L'Oréal is a French cosmetics company that was founded in 1909 by Eugène Schueller. Schueller, a chemist, developed a hair-color product called "Auréale" and founded the company with the goal of making it widely available to women.
In the 1920s, L'Oréal expanded its product line to include a variety of hair care products, and by the 1930s, the company had become a leader in the French cosmetics market. During World War II, L'Oréal's factories were seized by the German government and the company struggled to survive. However, after the war, L'Oréal quickly regained its position in the market.

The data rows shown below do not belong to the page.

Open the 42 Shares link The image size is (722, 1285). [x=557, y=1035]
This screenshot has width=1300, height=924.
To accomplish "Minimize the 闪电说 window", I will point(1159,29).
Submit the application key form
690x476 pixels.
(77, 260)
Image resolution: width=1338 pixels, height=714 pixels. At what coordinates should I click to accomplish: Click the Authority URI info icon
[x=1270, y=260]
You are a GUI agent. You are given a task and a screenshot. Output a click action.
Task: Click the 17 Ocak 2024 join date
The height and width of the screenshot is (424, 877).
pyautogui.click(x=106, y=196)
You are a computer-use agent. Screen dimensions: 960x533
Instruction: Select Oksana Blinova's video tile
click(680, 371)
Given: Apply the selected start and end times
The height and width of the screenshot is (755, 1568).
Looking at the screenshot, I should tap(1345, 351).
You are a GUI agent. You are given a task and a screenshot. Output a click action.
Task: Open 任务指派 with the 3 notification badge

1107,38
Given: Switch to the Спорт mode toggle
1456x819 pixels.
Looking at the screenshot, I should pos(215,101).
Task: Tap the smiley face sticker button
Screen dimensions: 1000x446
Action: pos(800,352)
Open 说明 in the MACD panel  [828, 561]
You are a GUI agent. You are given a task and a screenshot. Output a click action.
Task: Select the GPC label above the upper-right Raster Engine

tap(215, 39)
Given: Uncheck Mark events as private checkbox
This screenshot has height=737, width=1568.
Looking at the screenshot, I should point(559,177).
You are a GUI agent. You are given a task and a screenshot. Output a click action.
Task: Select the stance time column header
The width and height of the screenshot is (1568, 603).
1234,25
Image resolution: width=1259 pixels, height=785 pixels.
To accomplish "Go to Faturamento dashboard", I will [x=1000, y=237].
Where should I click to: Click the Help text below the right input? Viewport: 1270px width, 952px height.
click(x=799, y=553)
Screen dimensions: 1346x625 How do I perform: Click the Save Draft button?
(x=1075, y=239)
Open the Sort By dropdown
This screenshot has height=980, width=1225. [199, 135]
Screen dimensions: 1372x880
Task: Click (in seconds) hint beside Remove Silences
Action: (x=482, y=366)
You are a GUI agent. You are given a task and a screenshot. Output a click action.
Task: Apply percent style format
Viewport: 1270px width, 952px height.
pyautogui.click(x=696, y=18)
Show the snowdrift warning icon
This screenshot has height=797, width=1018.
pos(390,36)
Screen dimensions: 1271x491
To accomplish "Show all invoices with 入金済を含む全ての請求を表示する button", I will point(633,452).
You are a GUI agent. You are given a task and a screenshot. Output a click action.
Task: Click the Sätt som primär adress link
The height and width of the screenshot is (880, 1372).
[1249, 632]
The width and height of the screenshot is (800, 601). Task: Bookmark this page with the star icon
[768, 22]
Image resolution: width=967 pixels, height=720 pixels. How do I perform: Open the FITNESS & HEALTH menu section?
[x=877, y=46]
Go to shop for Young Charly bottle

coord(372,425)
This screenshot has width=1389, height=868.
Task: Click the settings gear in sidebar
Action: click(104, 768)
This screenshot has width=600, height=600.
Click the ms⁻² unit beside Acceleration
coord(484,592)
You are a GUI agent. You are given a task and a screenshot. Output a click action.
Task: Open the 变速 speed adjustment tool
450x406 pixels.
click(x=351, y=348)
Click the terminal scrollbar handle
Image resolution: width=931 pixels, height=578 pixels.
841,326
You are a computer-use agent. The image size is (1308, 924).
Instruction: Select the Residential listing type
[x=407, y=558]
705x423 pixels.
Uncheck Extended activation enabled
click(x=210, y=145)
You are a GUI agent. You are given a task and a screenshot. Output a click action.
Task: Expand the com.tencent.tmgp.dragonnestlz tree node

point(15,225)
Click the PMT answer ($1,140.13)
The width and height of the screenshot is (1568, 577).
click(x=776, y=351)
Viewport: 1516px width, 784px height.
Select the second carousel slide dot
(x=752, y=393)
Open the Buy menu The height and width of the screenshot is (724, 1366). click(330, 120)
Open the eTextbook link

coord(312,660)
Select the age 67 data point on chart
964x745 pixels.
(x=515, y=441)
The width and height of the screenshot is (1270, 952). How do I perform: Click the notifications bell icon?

In the 1950s and 1960s, L'Oréal began to expand internationally and opened subsidiaries in several countries. The company also acquired a number of smaller cosmetic companies, including Lancôme, Biotherm, and Garnier.
In the 1970s and 1980s, L'Oréal continued to expand its product line and acquired a number of luxury brands, including Ralph Lauren fragrances, Cacharel, and Giorgio Armani. In the 1990s, L'Oréal acquired several American cosmetic companies, including Maybelline and Redken.
Today, L'Oréal is one of the world's leading cosmetics companies, with a presence in more than 130 countries. The company offers a wide range of products, including hair care, skin care, and makeup, and is known for its high-quality, innovative products. L'Oréal continues to expand its product line and acquire new companies to strengthen its position in the cosmetics industry.